*DATASET RECORDS:*
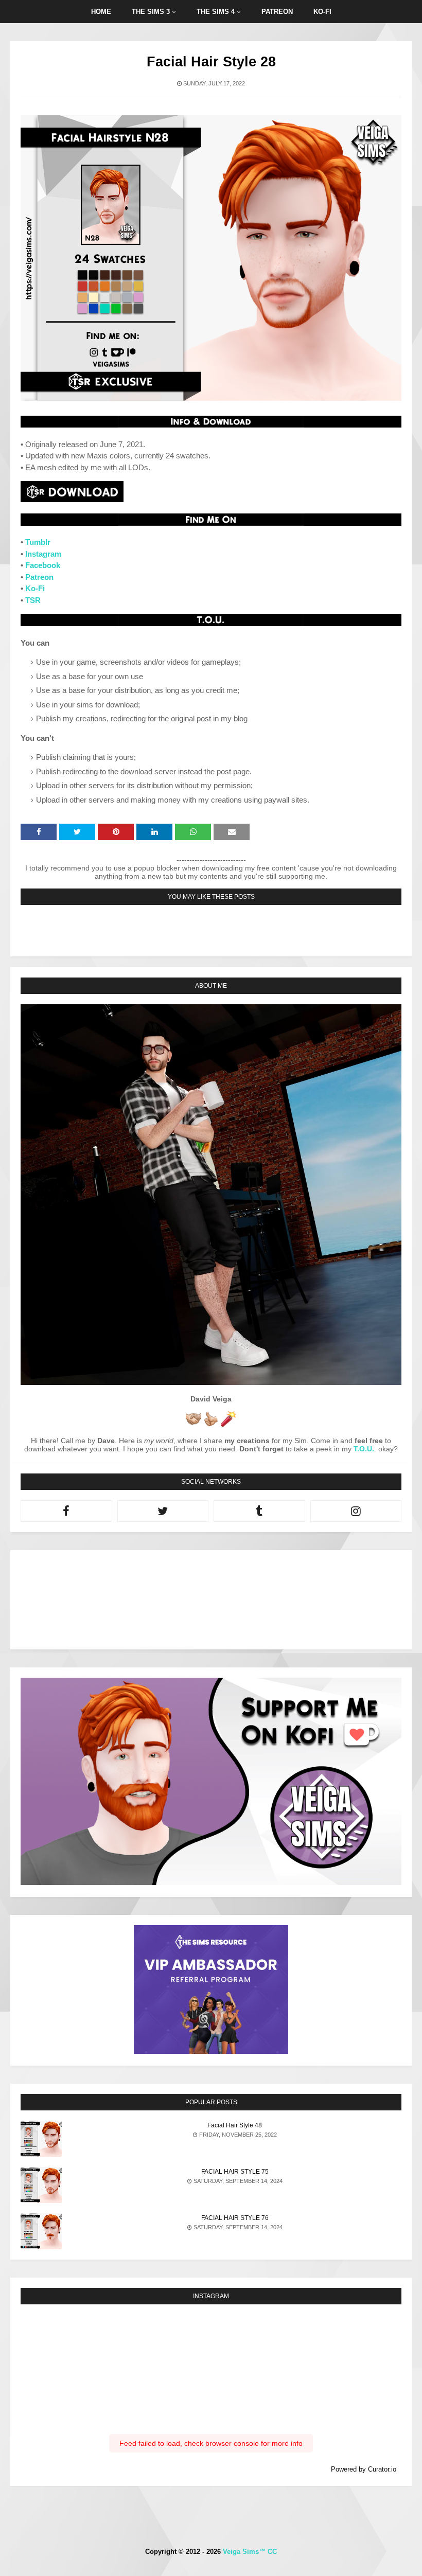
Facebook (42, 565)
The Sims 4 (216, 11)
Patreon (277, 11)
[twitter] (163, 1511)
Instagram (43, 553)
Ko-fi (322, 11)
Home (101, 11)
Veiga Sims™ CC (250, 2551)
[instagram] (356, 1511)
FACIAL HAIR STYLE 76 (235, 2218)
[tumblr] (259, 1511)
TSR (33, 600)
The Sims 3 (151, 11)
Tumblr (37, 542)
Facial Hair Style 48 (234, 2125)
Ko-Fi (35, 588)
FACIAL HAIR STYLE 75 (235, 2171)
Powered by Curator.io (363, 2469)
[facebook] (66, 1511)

* * *

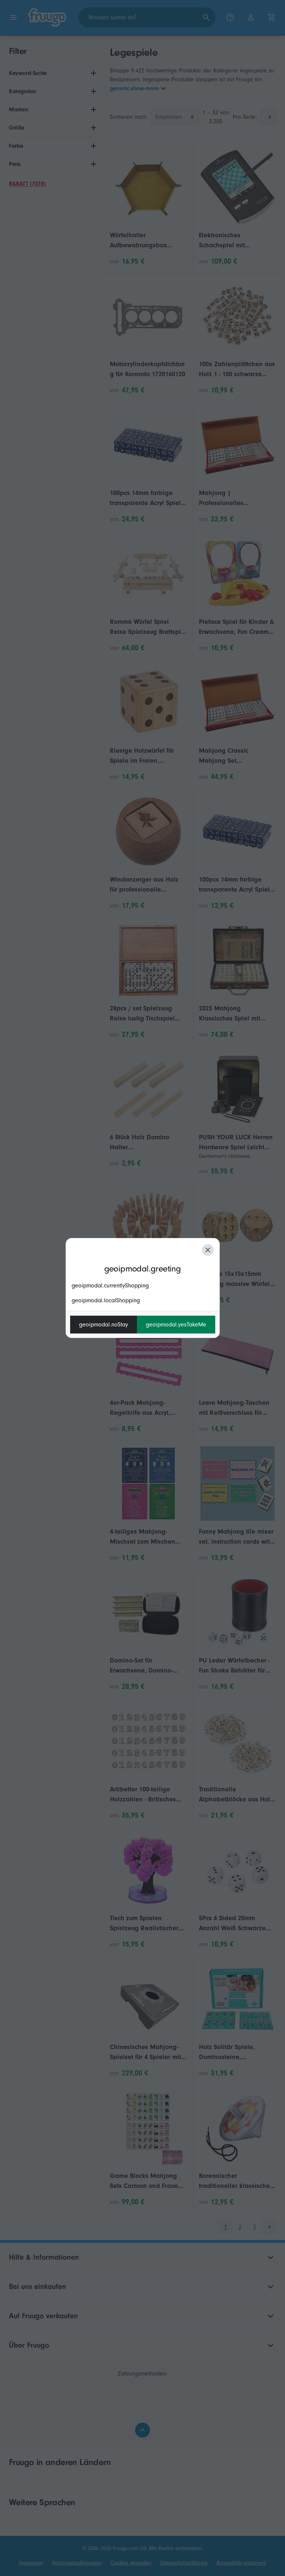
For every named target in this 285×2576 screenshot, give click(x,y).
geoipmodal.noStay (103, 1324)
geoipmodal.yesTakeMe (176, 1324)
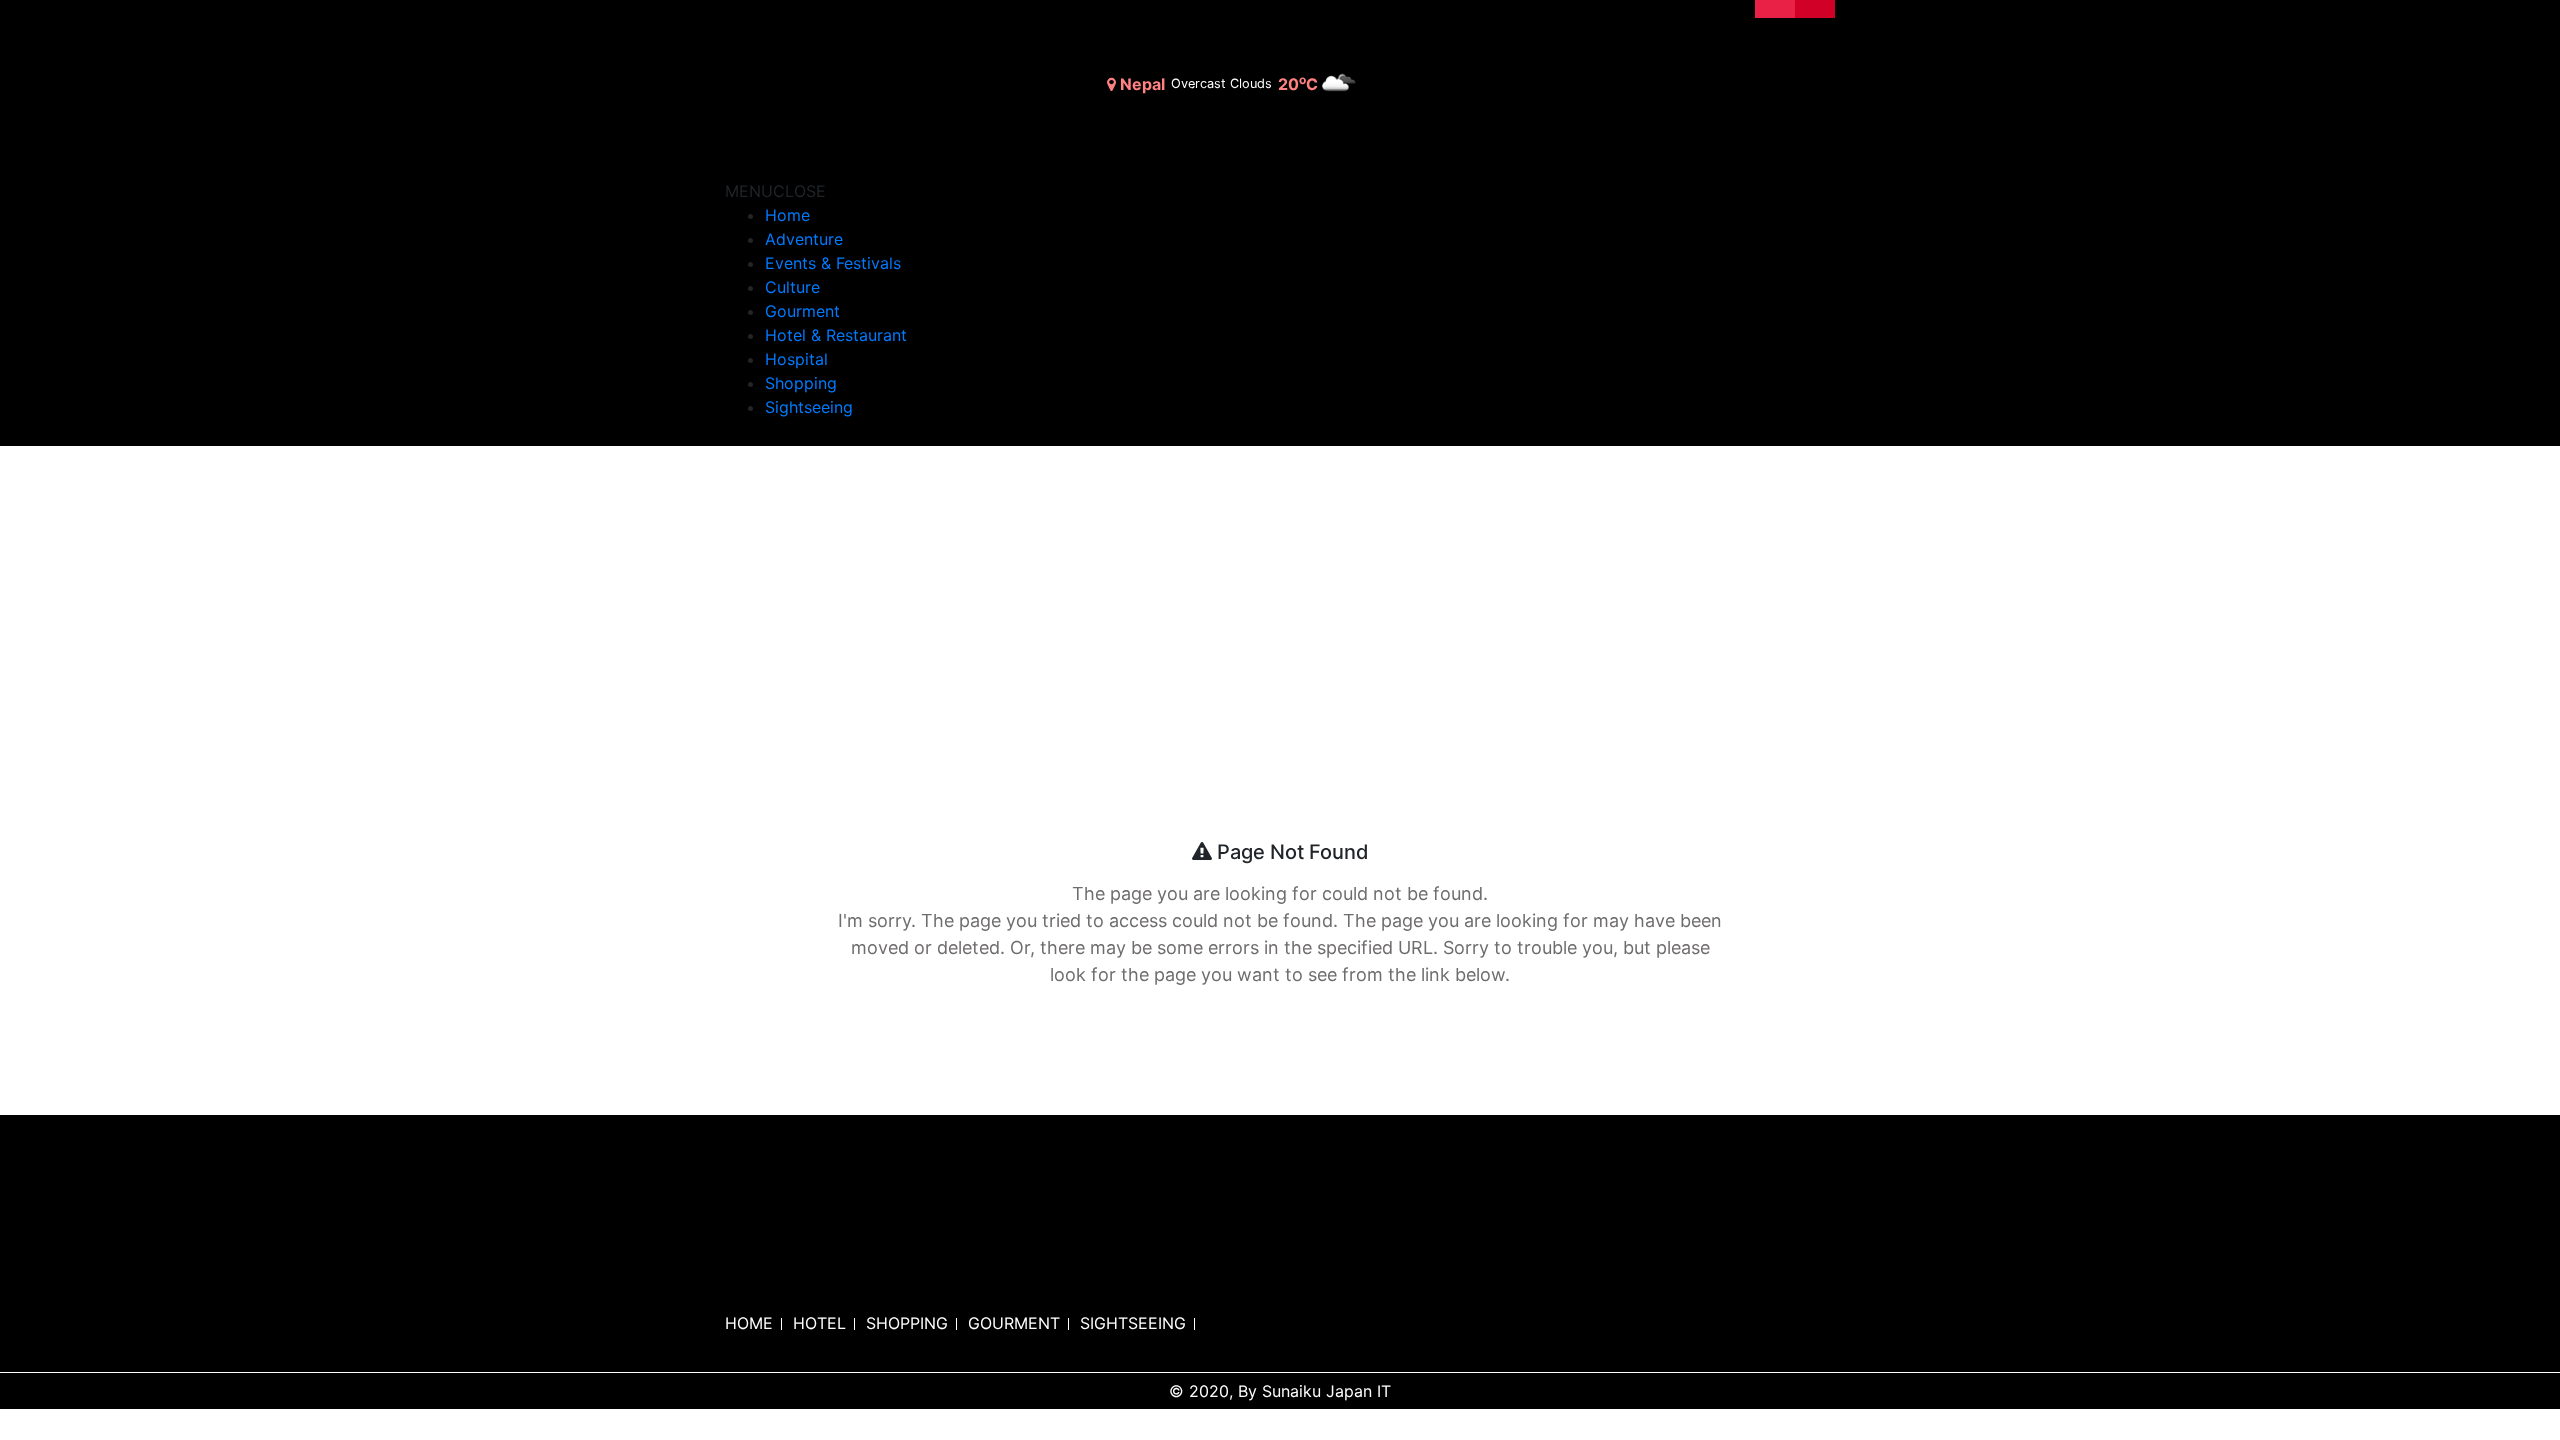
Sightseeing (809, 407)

*WHAT TO PRODUCE:* Lines with "geoipmodal": find them in the data and copy each one.

*OUTPUT FOR THIS TASK:*
geoipmodal.noStay (103, 1324)
geoipmodal.yesTakeMe (176, 1324)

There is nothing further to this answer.